- TEXTO EXTRAÍDO
====

Juízo Central do Comércio

                Sumário:

          Tendo o despacho de admissão de exoneração do passivo restante partido dos factos de que o insolvente estava preso preventivamente e não tinha rendimentos, não se pode dizer que o insolvente tenha violado alguma das obrigações que lhe são impostas no art. 239 do CIRE, se não se provou qualquer mudança na situação do insolvente e se o fiduciário apenas o notificou para a residência, para onde já tinha antes enviado uma carta que lhe tinha sido devolvida; e por isso não podia ter sido determinada a cessação antecipada do procedimento de exoneração (art. 243/1-a do CIRE).

              Acordam no Tribunal da Relação de Lisboa os juízes abaixo identificados:

1. Ao apresentar-se à insolvência e ao requerer o benefício da exoneração do passivo restante, I disse: a sua situação de preso preventivo não lhe tem permitido a resolução do problema; o processo em que se encontra em situação de preso preventivo ainda está em fase de inquérito, pelo que desconhece-se, por quanto tempo, ainda estará privado da sua liberdade; o requerente é soldado, auferindo cerca de 510€ mensais, o que apenas se deverá prevalecer até a Abril de 2015, data em que termina o seu contrato com o exército; não dispõe de qualquer outra fonte de rendimento.

====

(Entradas de um conjunto de dados)
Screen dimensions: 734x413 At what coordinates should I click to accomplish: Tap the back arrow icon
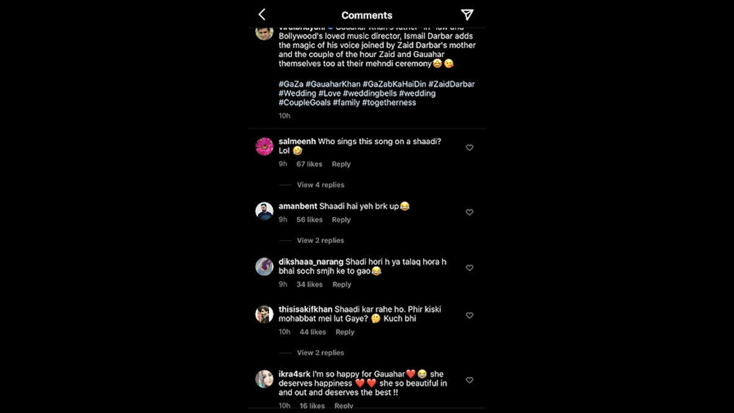(262, 15)
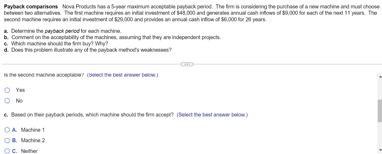382x154 pixels.
Task: Select the "Yes" radio button
Action: click(x=7, y=90)
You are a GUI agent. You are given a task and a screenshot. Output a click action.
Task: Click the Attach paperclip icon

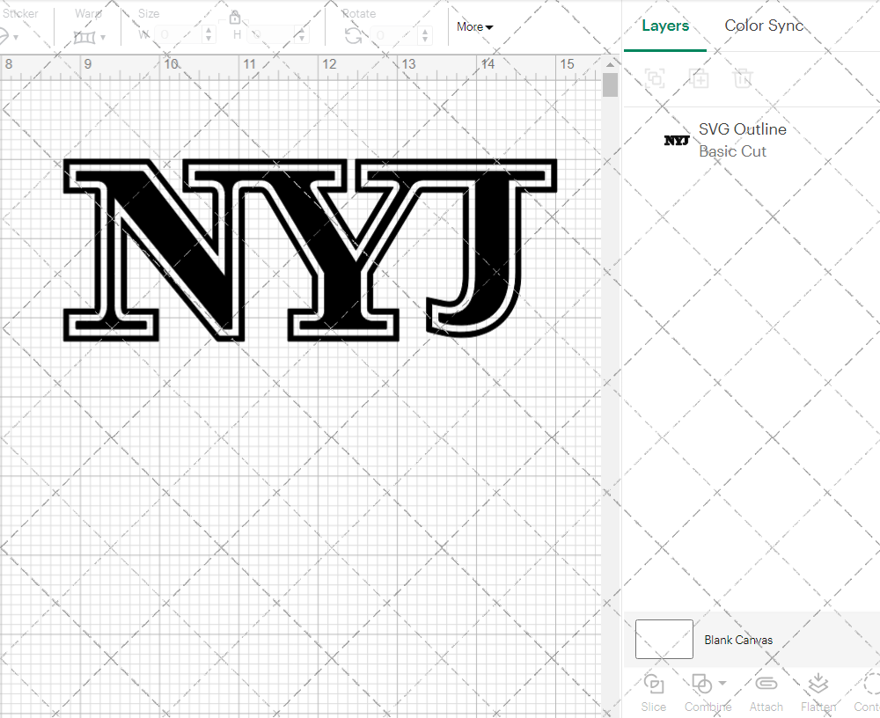click(x=766, y=684)
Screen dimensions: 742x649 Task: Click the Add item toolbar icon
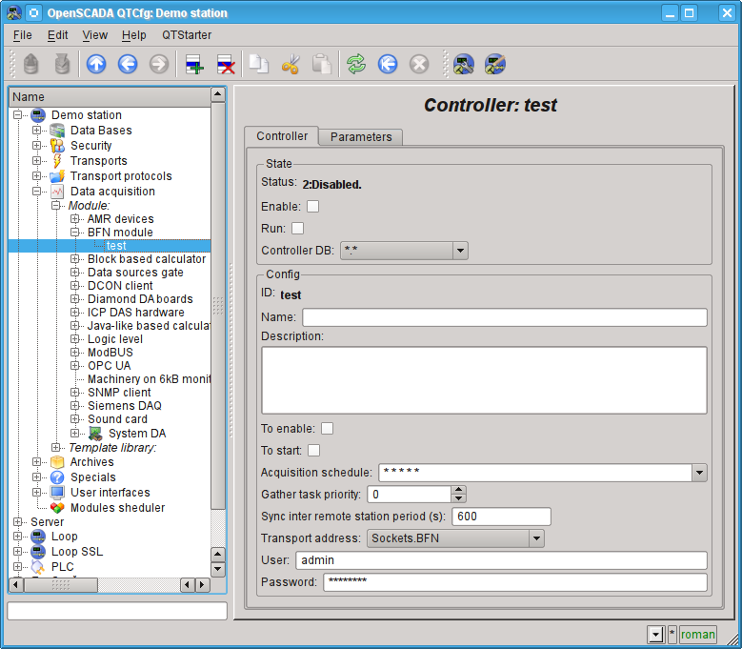point(195,64)
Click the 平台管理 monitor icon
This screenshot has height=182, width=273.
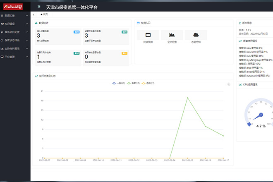[2, 57]
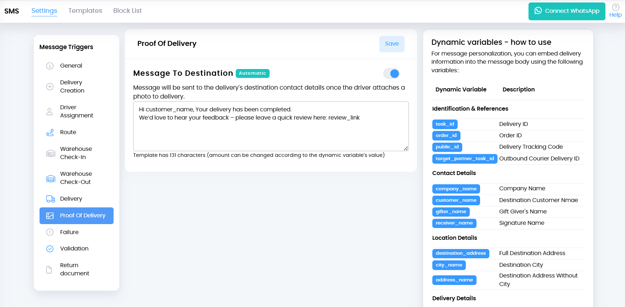Click the Delivery Creation plus icon
Viewport: 625px width, 307px height.
tap(50, 86)
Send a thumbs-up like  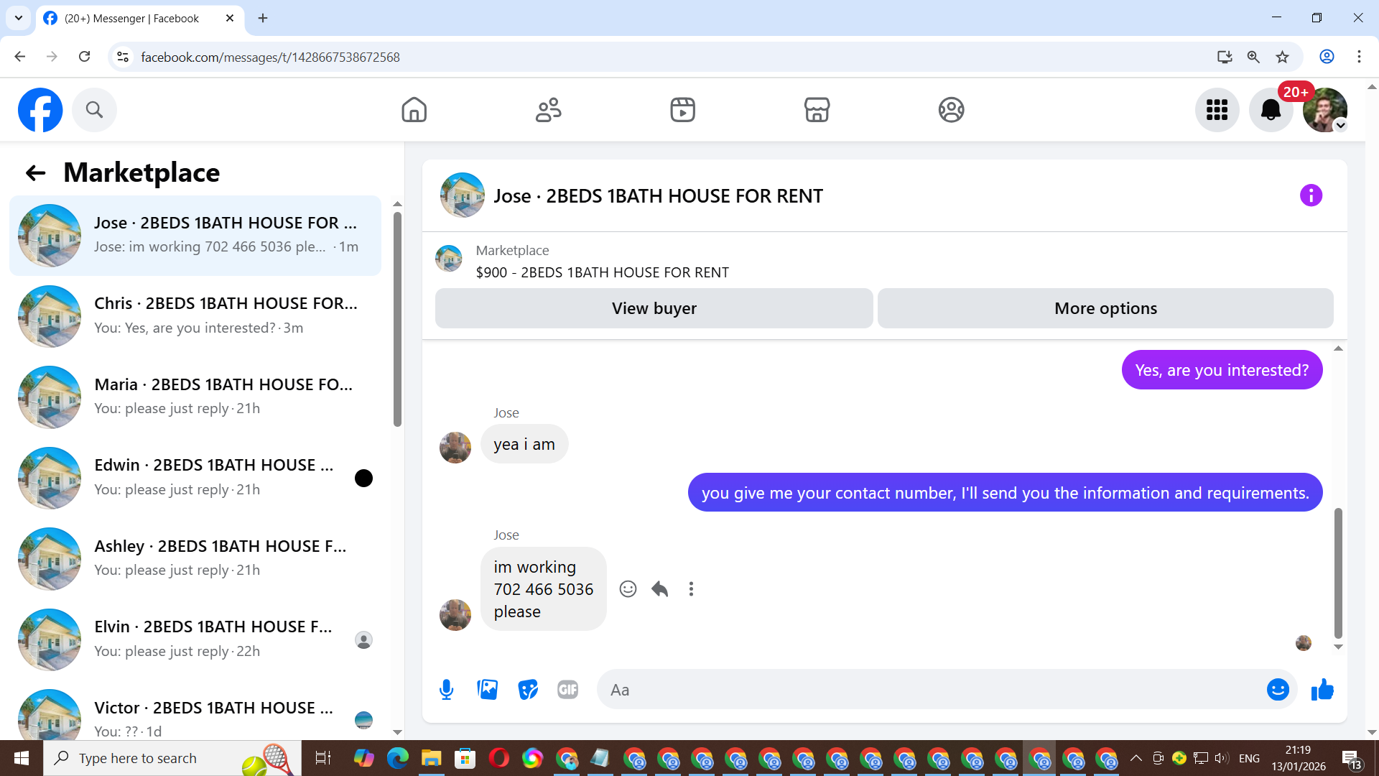click(1322, 690)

====

- PEDIDO APRESENTADO 1
No acórdão sobre a exoneração do passivo restante, quanto é que o requerente recebia por mês como soldado?
- PEDIDO APRESENTADO 2
Prossiga o acórdão sobre a exoneração do passivo restante, começando logo após a última frase apresentada.

- RESULTADO DO EXERCÍCIO 1
Cerca de 510€ mensais.

- RESULTADO DO EXERCÍCIO 2
2. No relatório do Administrador da Insolvência de 19/05/2015, dizia-se: o contrato com o exército terminou em Abril/2015; como agravamento da situação o insolvente está na situação de preso preventivo ainda em fase de inquérito; o endereço é Rua de X; a nossa carta de 24/04/2015, enviada ao endereço do insolvente foi devolvida pelos CTT, em 11/05/2015 com a designação “não atendeu”; não foi possível obter informação do insolvente devido a esse facto; não possui elementos que permitam concluir que o pedido de exoneração do passivo restante deva ser indeferido, propõe que seja proferido despacho favorável.

3. Um dos credores dizia: o veículo sobre o qual se incide uma reserva de propriedade registada a seu favor, subjacente ao crédito reclamado, encontra-se apreendido à ordem do proc. 545/14.5PCSNT, que corre termos na 1ª secção criminal – J1 do Juízo Central de Sintra, já com julgamento agendado para o dia 16/09/2015.

4. Por despacho de 24/06/2015 admitiu-se o incidente da exoneração do passivo restante formulado pelo insolvente e desse despacho constava, como facto provado, que o insolvente se encontra preso preventivamente. Foi determinado que o rendimento disponível que o insolvente viesse a auferir, no prazo de 5 anos a contar da data de encerramento do processo de insolvência, se considera cedido ao fiduciário ora nomeado, com exclusão da quantia mensal de €350, actualizada anualmente.

5. A 30/03/2017, o fiduciário, ex-AI, veio dizer informar que o insolvente ainda não procedeu a qualquer entrega a favor da massa insolvente, apesar de ter sido notificado para o efeito através de carta registada com aviso de recepção, de 25/09/2015 (devolvida pelos CTT, em 08/10/2015, com a designação “não atendeu”).

6. A 20/04/2017, foi proferido o seguinte despacho: Perante as informações trazidas aos autos pelo Sr. fiduciário, ouçam-se o devedor e os credores, no prazo de 10 dias e nos termos e para os efeitos do artigo 243, n.ºs 1 e 3, do CIRE.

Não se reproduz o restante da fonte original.